According to Dr. John Gottman’s marriage research, the following were characteristic of couples who divorced.
- In unhappy couples, partners still made many bids for attention, closeness, or reassurance. However, they only responded to each other’s bids 33% of the time.
- Wives raised issues harshly and tended to make generalized statements, such as “You never …,” “You always …,” or “What’s wrong with you?”
- Unhappy husbands got upset more easily (as indicated by heart rate, breathing, etc.) during arguments and had a harder time calming down.
- As a result, husbands tended to shut down and become as blank as a wall or to withdraw from their wives.
- Sometimes, wives shut down and/or withdrew. It was particularly disastrous if the wife was the one to withdraw.
- In short, when arguments started with a harsh comment, 94% of the time they only got worse!
Before they realize what’s happened to them, many couples develop an unhealthy cycle of interactions.

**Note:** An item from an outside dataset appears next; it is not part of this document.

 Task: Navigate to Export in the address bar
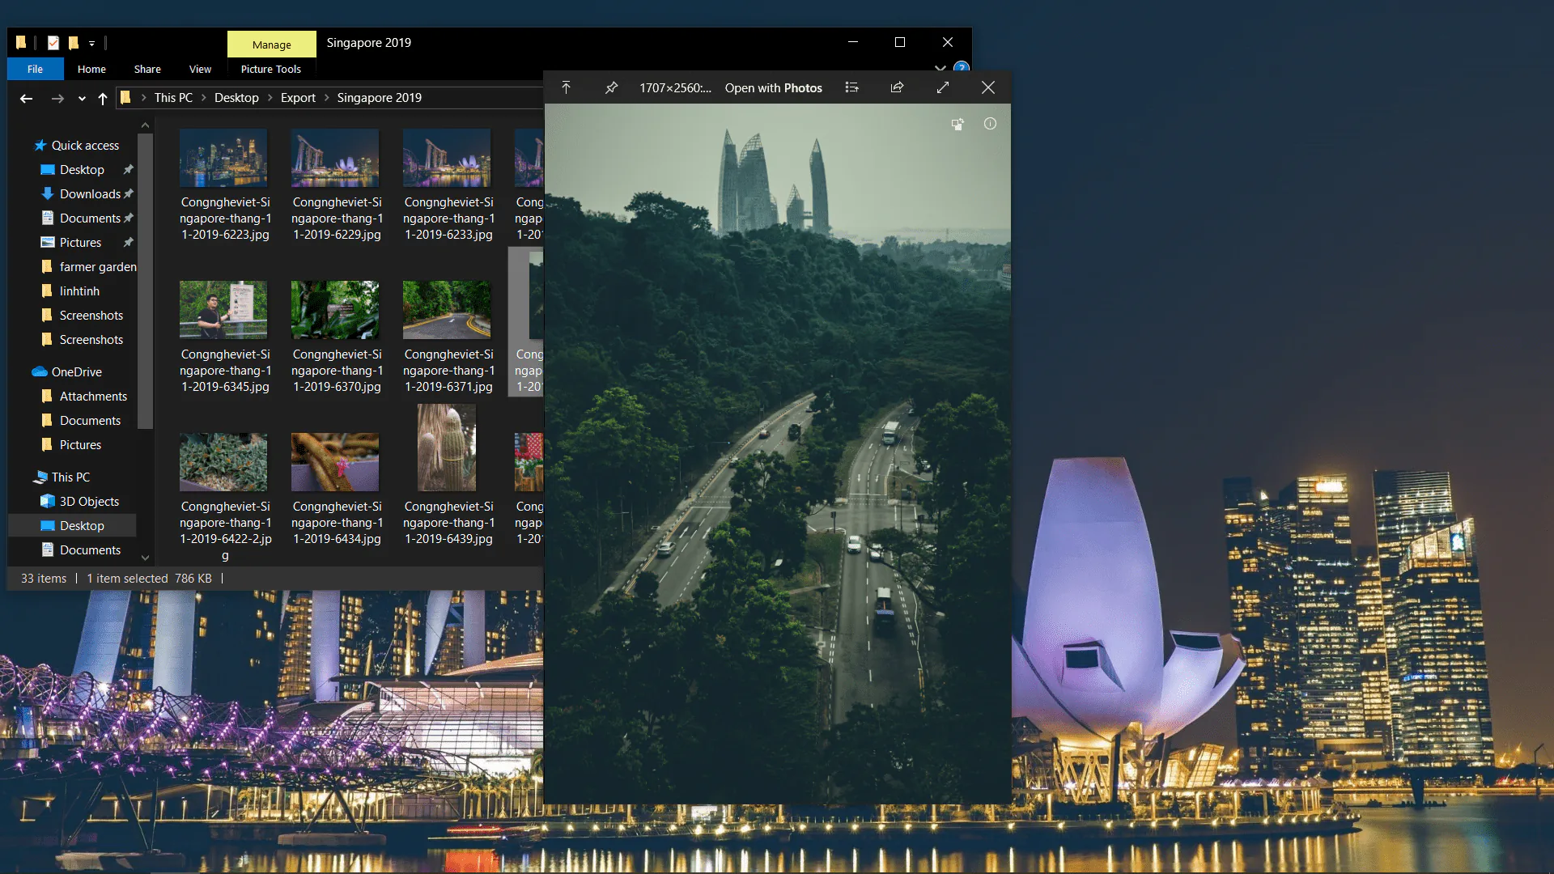[x=298, y=98]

- Criticism – launching an attack on your partner by questioning his or her character, intelligence, and/or abilities
- Stonewalling – withdrawing and/or refusing to respond to your partner
- Defensiveness – reactively attacking for self-protection
- Contempt – this one is particularly toxic (Couples who show contempt, either verbally or nonverbally, for one another rarely fare well.)
Even so, Gottman found that 83% of newlyweds who criticized, stonewalled, and/or made defensive attacks were able to stabilize their marriages over time if … they learned how to make adequate repairs of the damage after the fight.